I.                       Le recours est rejeté, dans la mesure où il est recevable.

II.                      La décision rendue le 3 octobre 2024 par la Municipalité de Villars-le-Terroir est confirmée.

III.                    Un émolument judiciaire de 2'000 (deux mille) francs est mis à la charge des recourants A.________ et B.________.

IV.                    Une indemnité de 1'500 (mille cinq cents) francs, à verser à la commune de Villars-le-Terroir à titre de dépens, est mise à la charge des recourants A.________ et B.________, solidairement entre eux.

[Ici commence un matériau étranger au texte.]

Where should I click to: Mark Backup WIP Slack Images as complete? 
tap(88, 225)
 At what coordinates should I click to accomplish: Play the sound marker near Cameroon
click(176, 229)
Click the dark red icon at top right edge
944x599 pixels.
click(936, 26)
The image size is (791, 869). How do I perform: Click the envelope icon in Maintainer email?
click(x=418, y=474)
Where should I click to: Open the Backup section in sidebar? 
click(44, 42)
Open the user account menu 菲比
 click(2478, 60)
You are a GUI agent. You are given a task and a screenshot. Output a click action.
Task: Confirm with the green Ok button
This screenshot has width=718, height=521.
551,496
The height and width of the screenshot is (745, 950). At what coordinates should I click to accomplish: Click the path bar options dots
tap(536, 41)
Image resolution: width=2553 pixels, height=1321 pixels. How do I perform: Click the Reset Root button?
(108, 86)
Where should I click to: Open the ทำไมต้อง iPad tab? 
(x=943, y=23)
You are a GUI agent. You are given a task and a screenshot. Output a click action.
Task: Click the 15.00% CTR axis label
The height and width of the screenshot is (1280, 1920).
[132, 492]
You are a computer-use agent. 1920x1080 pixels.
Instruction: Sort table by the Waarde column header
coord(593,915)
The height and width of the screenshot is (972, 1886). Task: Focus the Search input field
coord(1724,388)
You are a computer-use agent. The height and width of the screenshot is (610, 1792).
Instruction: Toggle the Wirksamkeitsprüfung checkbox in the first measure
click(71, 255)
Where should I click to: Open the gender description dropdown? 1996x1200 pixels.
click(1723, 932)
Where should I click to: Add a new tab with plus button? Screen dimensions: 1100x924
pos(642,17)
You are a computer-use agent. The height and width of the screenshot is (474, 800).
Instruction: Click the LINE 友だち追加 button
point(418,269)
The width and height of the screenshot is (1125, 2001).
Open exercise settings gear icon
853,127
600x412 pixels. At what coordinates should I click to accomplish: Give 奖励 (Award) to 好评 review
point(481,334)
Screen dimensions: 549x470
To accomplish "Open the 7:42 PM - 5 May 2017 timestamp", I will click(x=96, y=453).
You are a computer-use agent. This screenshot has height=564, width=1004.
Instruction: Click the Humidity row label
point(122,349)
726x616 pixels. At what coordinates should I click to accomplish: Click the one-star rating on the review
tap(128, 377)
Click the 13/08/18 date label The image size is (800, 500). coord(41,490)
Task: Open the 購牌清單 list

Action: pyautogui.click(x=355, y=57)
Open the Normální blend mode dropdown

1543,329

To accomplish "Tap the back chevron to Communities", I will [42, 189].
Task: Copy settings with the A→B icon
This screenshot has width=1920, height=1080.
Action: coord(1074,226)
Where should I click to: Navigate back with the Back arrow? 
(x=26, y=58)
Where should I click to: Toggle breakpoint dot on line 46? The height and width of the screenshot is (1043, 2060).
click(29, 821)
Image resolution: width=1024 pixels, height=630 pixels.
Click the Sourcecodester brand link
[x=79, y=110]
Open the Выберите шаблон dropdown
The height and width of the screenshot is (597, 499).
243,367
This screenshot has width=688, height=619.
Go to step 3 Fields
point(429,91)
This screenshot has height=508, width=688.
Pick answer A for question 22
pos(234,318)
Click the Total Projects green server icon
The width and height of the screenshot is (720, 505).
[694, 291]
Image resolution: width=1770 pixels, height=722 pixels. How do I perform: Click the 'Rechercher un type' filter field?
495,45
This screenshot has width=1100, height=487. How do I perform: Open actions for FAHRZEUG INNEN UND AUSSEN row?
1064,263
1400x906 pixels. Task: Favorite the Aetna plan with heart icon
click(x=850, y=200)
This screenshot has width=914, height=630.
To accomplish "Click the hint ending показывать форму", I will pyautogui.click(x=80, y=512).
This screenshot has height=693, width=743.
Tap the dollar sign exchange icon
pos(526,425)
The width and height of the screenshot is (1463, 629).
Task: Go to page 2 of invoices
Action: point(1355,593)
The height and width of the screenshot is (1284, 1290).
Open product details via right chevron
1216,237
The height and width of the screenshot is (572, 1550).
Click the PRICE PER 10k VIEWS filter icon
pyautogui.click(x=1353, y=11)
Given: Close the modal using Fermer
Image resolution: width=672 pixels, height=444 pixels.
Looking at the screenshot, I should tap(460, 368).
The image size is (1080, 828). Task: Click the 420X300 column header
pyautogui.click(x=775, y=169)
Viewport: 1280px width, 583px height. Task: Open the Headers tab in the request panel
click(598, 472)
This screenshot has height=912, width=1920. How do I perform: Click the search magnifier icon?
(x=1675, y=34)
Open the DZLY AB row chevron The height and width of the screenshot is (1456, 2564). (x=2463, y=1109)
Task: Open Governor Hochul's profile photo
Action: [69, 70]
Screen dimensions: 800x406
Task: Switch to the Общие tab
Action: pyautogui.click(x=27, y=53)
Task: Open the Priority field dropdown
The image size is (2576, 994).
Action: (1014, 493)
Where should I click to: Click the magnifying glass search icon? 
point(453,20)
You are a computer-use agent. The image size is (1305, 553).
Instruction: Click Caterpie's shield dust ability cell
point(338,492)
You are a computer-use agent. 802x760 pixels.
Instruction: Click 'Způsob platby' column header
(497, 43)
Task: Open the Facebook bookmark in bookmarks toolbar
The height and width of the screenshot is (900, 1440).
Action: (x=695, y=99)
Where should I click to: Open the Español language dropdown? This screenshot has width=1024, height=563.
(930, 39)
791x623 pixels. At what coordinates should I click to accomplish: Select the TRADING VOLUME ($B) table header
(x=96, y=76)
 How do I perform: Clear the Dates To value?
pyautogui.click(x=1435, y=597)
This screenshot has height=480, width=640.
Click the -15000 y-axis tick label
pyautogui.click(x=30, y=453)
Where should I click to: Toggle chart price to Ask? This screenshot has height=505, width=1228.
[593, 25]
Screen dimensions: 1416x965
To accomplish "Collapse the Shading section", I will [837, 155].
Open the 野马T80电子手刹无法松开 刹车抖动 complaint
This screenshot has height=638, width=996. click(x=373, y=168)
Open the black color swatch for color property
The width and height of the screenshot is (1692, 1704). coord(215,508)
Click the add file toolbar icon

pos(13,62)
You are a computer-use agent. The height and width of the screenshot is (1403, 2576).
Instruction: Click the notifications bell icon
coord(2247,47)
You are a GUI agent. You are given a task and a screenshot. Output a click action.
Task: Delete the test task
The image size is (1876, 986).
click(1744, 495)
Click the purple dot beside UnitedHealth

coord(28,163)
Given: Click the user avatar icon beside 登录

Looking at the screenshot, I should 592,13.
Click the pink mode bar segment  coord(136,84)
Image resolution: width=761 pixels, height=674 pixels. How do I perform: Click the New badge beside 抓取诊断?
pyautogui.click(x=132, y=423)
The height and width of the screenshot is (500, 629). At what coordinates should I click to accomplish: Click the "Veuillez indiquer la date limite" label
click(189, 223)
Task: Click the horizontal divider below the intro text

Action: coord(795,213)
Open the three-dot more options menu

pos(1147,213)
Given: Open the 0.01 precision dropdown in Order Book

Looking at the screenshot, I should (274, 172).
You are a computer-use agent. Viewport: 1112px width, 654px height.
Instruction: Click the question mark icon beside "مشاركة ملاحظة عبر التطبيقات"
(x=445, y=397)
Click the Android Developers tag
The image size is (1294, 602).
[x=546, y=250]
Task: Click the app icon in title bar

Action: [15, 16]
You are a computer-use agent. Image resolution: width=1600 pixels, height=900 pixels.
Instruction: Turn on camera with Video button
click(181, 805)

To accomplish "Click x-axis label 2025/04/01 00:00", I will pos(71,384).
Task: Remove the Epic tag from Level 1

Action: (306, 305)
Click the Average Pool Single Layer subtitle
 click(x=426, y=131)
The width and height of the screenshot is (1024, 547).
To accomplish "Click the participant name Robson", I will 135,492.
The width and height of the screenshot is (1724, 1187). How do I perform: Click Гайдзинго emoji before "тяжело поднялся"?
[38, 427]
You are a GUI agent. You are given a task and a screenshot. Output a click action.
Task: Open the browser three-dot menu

Lausanne, le 14 février 2025

 

La présidente:                                                                                          Le greffier:          


                                                                                                                 

Le présent arrêt est communiqué aux participants à la procédure.

Il peut faire l'objet, dans les trente jours suivant sa notification, d'un recours au Tribunal fédéral (Tribunal fédéral suisse, 1000 Lausanne 14). Le recours en matière de droit public s'exerce aux conditions des articles 82 ss de la loi du 17 juin 2005 sur le Tribunal fédéral (LTF - RS 173.110), le recours constitutionnel subsidiaire à celles des articles 113 ss LTF. Le mémoire de recours doit être rédigé dans une langue officielle, indiquer les conclusions, les motifs et les moyens de preuve, et être signé. Les motifs doivent exposer succinctement en quoi l’acte attaqué viole le droit. Les pièces invoquées comme moyens de preuve doivent être jointes au mémoire, pour autant qu’elles soient en mains de la partie; il en va de même de la décision attaquée.